Seçimlerde; Milletvekili adayına, Belediye başkan adayına, halkın yararına ne yapacaksın diye sormayı bile aklına gelmiyorsa, Seçilen başbakana, bakana, milletvekiline veya belediye başkanına;  muhalefet parti milletvekillerine başkanlarına bir dahaki seçimde yine sana geldiklerinde ‘niye verdiğin sözlerine yerine getirmediniz, neden benim ve halkımın refahı için insanca yaşaması için çalışmadın” diye hesap sormuyorsun, sadece dedenin, babasının partisine ‘benim partim’ diye, partimin adayı diye oy vermeye,  hala yoksulluğu yaşamaya devam ediyorsan Aziz Nesin her zaman haklı çıkar.

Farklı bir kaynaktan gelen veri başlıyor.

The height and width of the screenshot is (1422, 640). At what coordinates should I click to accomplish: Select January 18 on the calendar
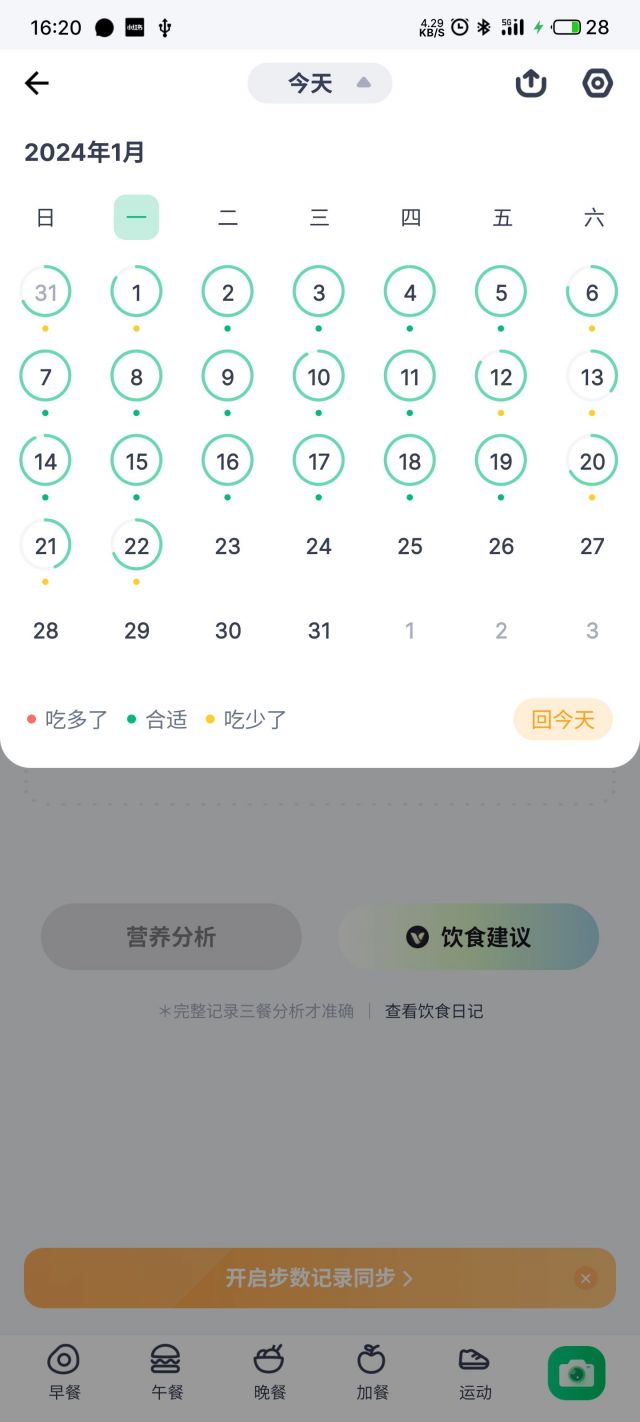click(x=410, y=461)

Düşünsene; seçimde bir tek proje bile açıklamayan, ama eskiden hizmet yapmıştı veya ‘olsun benim partimin adayı’  diye oy vermeye devam edersen Aziz Nesin her seçim sonrası haklı çıkar.

Velhasıl, Aziz Nesin’in haklı çıktığı yılları, ayları ve günleri yaşamaya devam ediyoruz.

Tabi diğer tarafta da Nazım Hikmet ‘bağırmaya’ devam ediyor…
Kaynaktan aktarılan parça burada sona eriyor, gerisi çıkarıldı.